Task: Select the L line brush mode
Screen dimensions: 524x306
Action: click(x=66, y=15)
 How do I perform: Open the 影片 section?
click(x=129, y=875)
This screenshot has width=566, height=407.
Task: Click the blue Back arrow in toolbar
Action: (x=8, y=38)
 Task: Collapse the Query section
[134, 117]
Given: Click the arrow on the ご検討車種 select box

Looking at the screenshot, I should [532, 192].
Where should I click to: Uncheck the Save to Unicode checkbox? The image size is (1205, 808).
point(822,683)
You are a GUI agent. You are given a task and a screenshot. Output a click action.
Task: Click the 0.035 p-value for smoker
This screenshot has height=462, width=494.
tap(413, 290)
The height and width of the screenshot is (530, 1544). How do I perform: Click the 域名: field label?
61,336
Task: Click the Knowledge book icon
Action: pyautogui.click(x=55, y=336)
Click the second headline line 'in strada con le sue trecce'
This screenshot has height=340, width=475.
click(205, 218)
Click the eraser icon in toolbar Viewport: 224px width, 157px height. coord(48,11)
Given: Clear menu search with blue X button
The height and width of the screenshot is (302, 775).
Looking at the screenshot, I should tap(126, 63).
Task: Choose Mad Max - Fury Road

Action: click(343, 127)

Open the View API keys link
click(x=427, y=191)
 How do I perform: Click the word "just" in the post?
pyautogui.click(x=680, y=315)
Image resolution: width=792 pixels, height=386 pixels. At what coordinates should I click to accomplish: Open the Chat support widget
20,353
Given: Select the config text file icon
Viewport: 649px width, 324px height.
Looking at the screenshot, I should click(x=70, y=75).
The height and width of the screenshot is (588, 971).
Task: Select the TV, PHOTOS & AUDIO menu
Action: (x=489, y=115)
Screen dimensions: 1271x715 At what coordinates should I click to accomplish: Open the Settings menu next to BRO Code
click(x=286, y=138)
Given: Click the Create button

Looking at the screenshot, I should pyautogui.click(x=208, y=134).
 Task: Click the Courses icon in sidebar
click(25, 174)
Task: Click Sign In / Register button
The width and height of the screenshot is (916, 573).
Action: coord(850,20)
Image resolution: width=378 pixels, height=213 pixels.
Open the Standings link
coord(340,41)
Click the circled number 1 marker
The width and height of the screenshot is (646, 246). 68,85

◆ WHAT YOU SHOULD DO
Write out, word for word, every line from the one containing "Image resolution: width=378" through the last line of the records above.

◆ THE COMPLETED TASK
Image resolution: width=378 pixels, height=213 pixels.
Open the Standings link
coord(340,41)
Click the circled number 1 marker
The width and height of the screenshot is (646, 246). 68,85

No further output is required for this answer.